I've known since a very interesting #writechat session a few weeks ago that I needed to write an article about this. This ISN'T that article, which will appear later on the Year Zero site, but I want to start a discussion that will help me have the first clue where to start that piece. but given that it's Armistice Day, it seems nuts not to post something now. Please be argumentative and outspoken.

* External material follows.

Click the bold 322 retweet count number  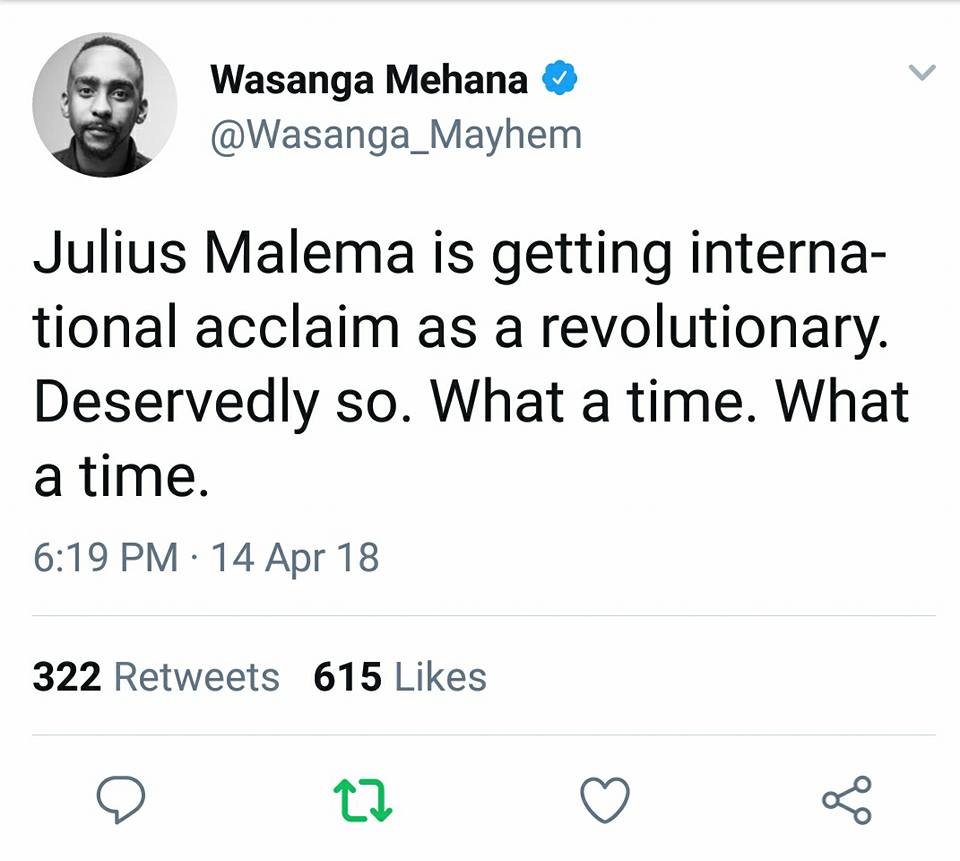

A fortnight ago, Marc nash wroet a wonderful article, Pain, in which he posed the question whetehr it's possible for writers to write a reader's pain. It has, by dint of accident, the fascinating subject matter, and the quality of Marc's thought, become somewhat programmatic for our recent works, and indeed will provide the introduction to the forthcoming anthology Thirteen Shadows Waiting for Sunrise. There has been some incredible discussion, some breathtaking writing, and some very deep soul-searching. But what I am hoping some of my fellow Zeroes will turn their thought to in the New Year will be seen as far more sinister and disturbing than writing pain. I want to know if it's possible to write peace.
Specifically: can there be a great novel without conflict?
Now, I'm not daft enough to equate conflict in a literary setting with guns & ammo, or even with dragons and jealous fathers and the old hackeneyed staples that have come down form the courtly tradition. Although I DO want to ask about this, as well - the differnce between internal and external conflict, whether one is the subject of literary fiction, the other genre fiction, as is sometimes posited.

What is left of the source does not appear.